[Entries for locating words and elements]
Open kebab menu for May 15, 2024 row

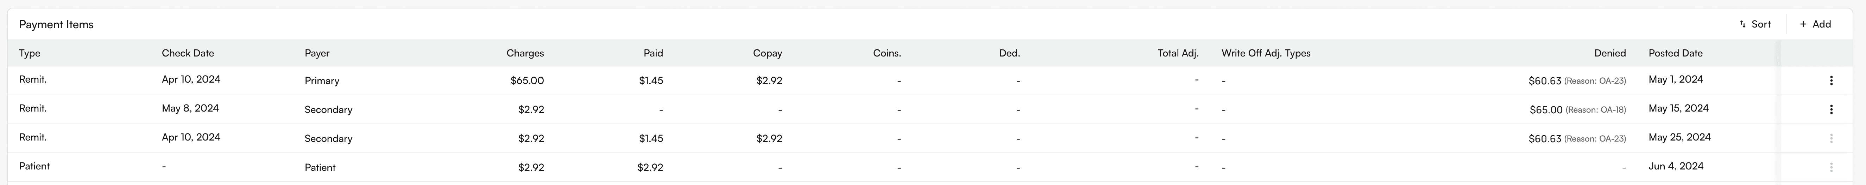1831,110
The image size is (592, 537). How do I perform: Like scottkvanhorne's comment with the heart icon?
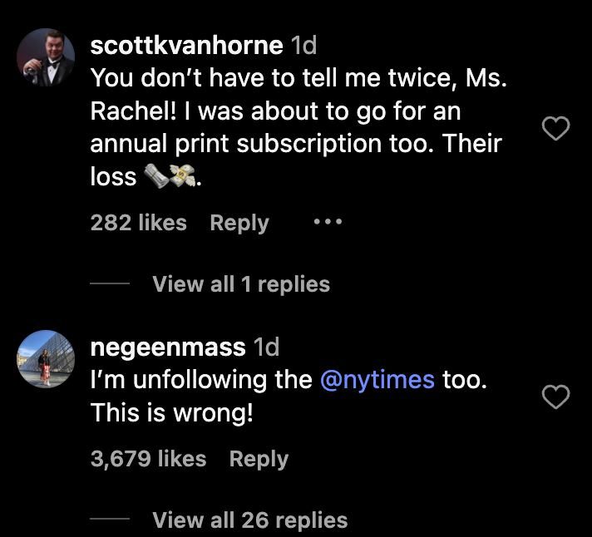click(x=555, y=128)
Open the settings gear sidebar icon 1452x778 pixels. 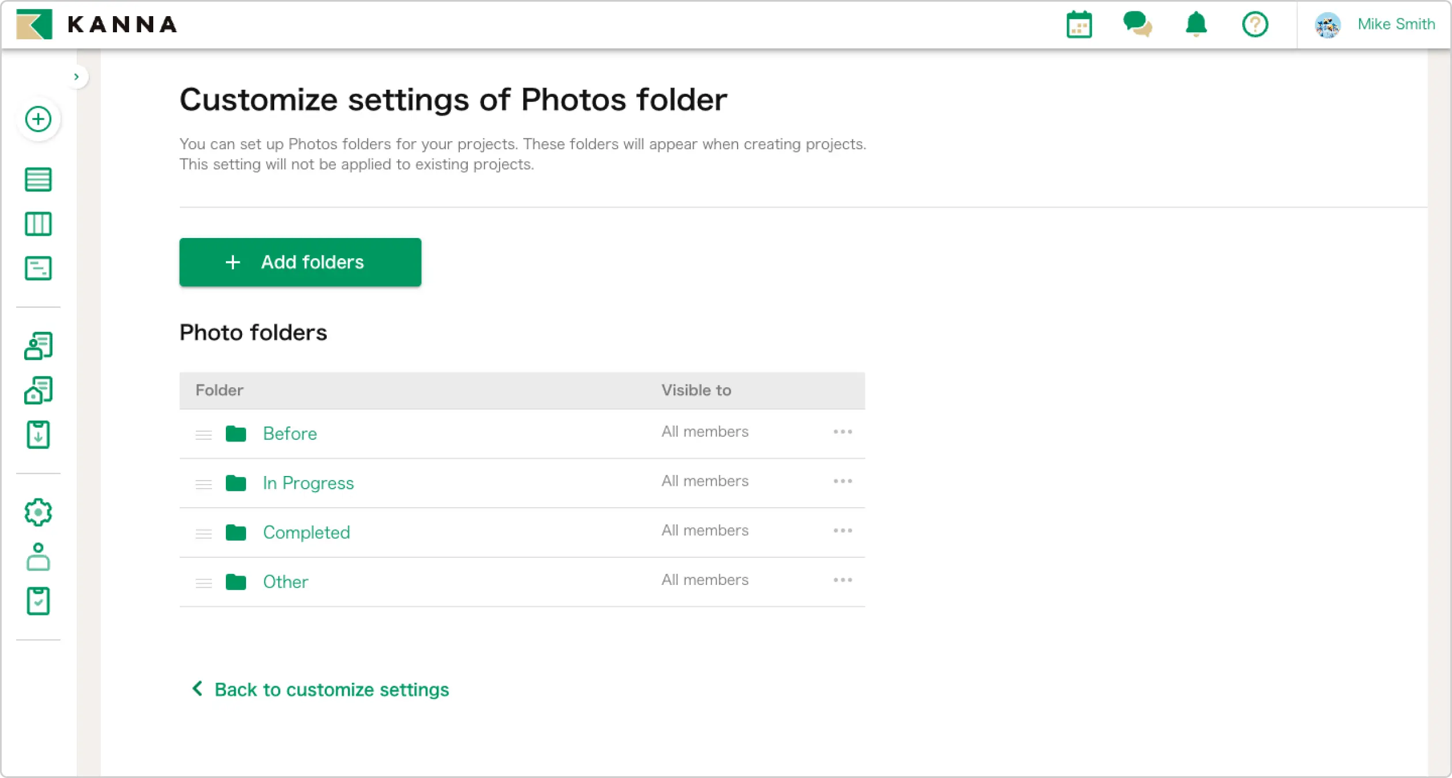point(39,512)
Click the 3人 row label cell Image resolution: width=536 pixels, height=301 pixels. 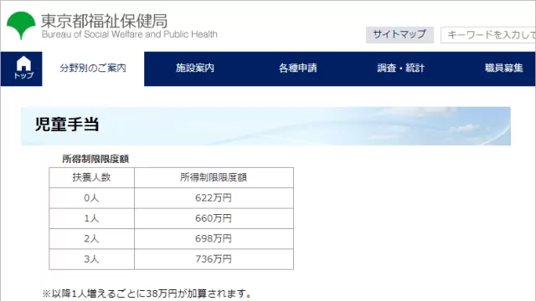[91, 259]
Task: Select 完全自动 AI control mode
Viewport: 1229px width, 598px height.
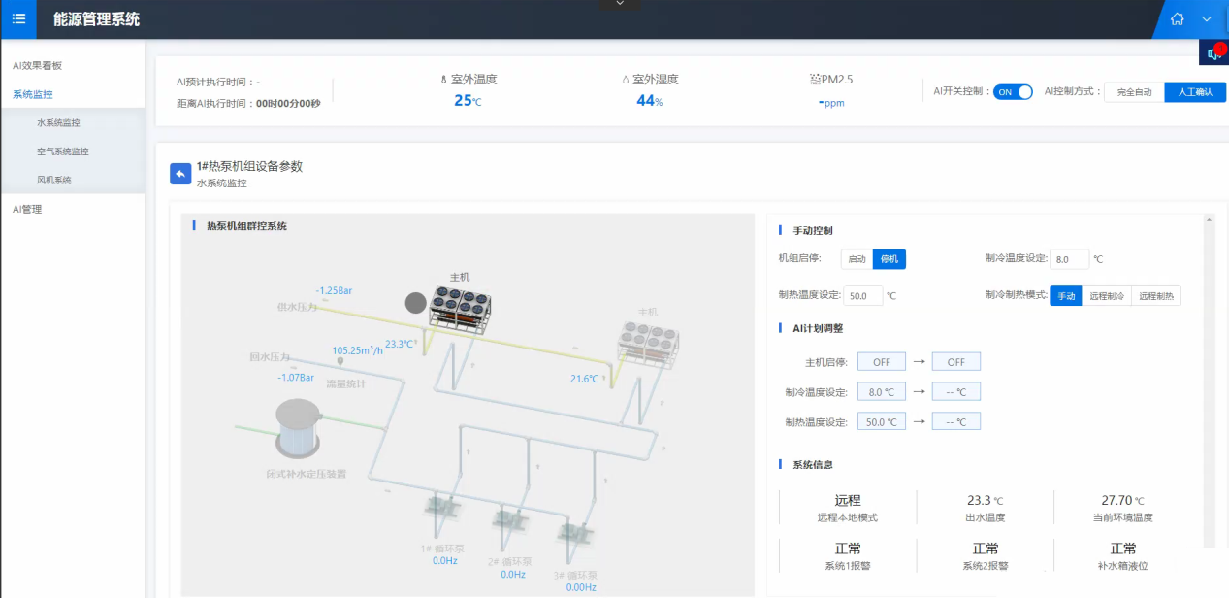Action: [x=1134, y=92]
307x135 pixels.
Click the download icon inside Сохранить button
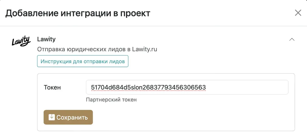[x=52, y=117]
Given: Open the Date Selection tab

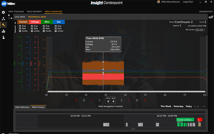Looking at the screenshot, I should [22, 107].
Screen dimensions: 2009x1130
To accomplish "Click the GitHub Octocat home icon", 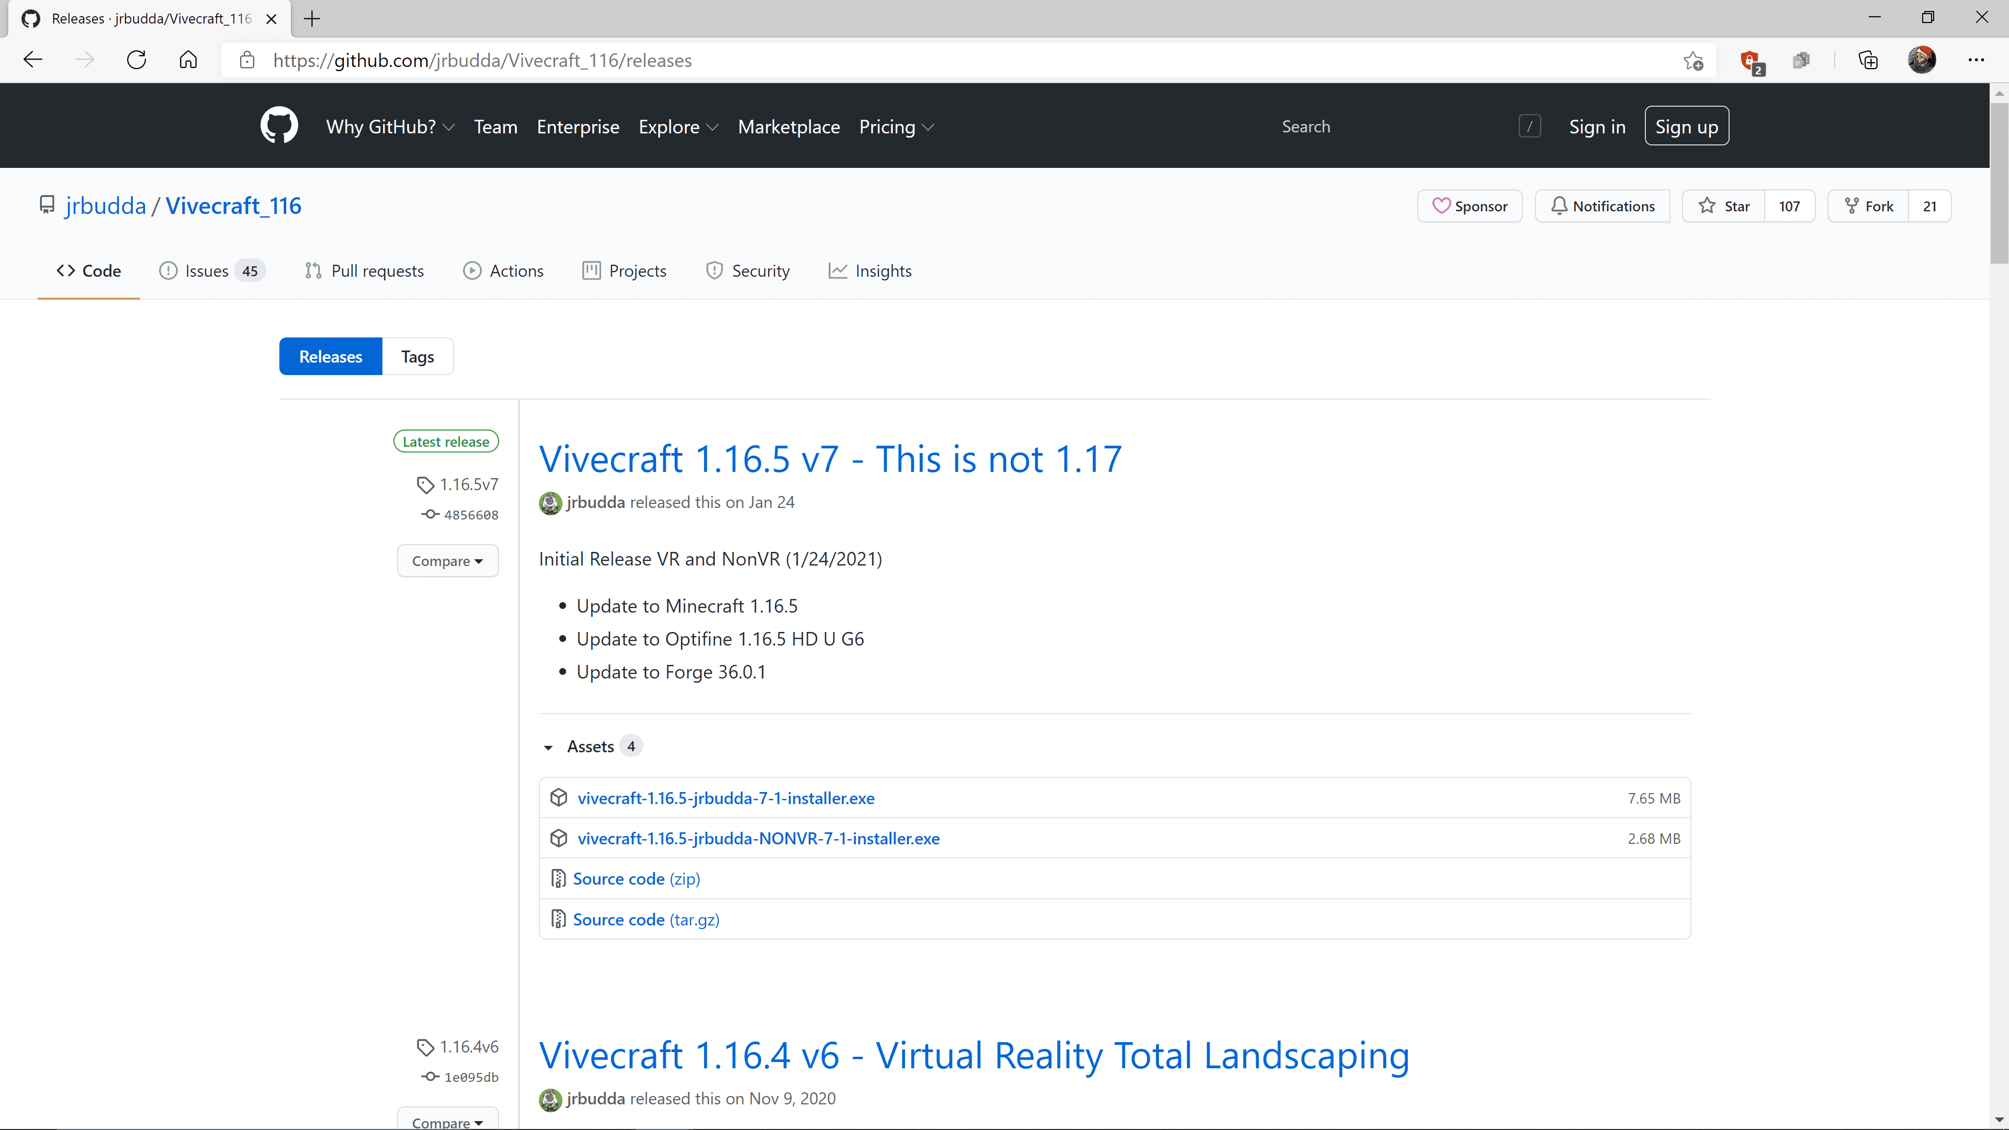I will pos(279,126).
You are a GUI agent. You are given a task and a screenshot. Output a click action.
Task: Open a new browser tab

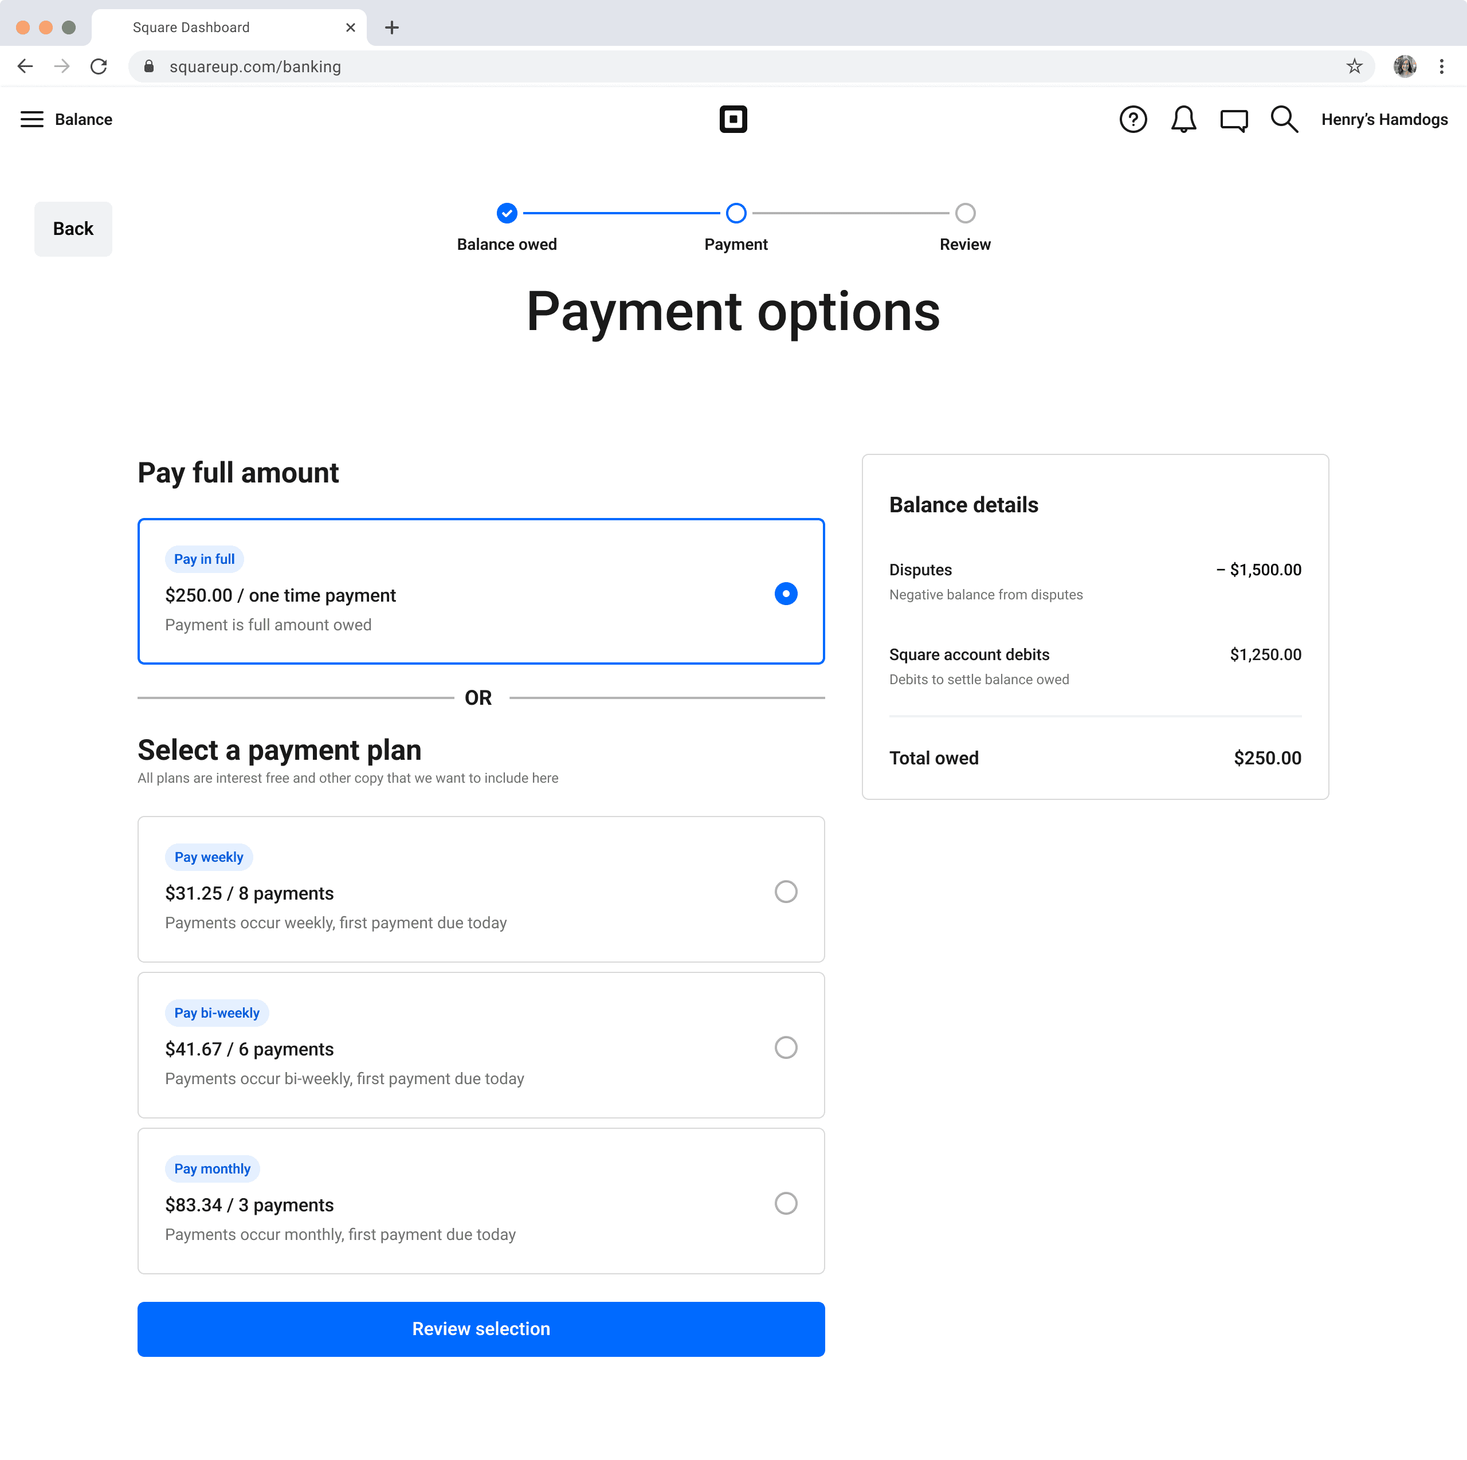tap(392, 27)
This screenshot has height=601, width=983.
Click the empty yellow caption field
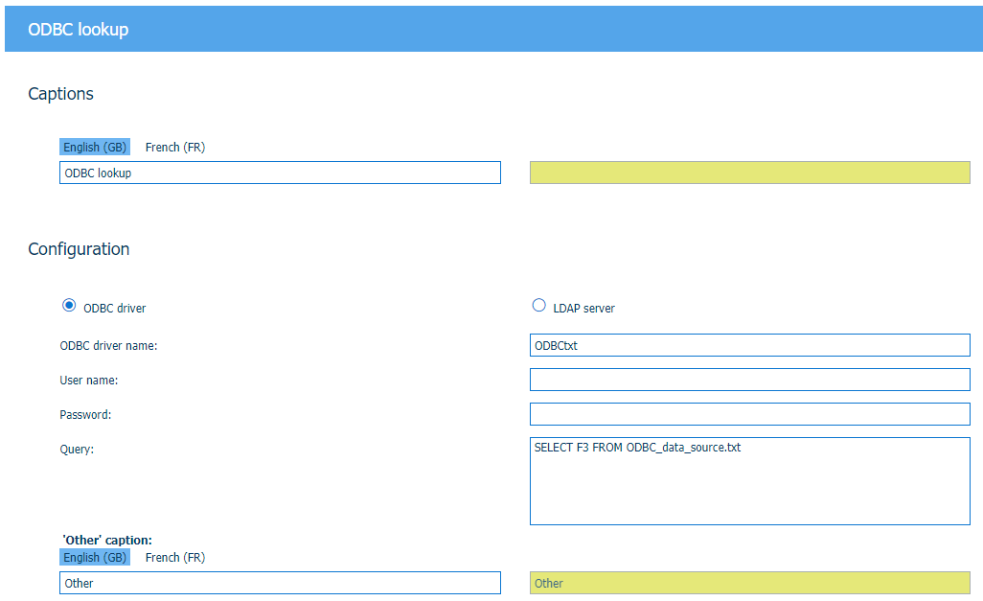point(749,173)
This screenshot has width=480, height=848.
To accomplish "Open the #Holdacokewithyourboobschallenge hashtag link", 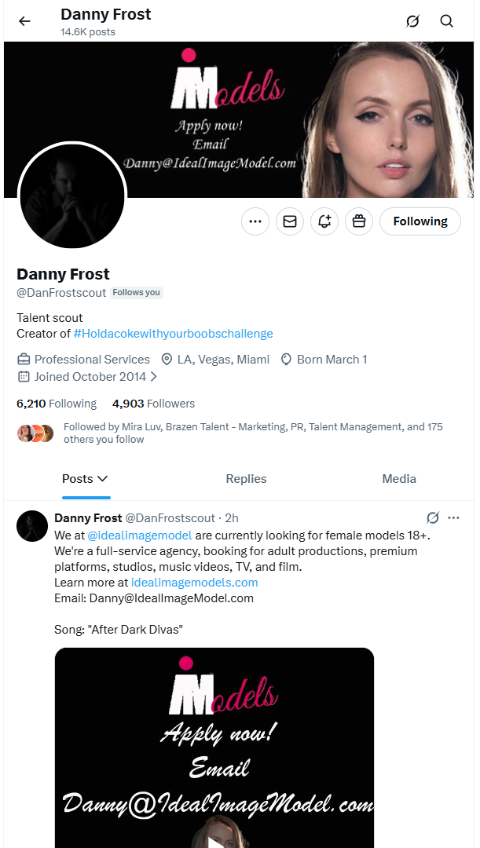I will (173, 334).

→ Required work: Please return every line of the material above that contains the word "This".

→ Result of the exercise:
This screenshot has height=601, width=983.
This screenshot has width=480, height=848.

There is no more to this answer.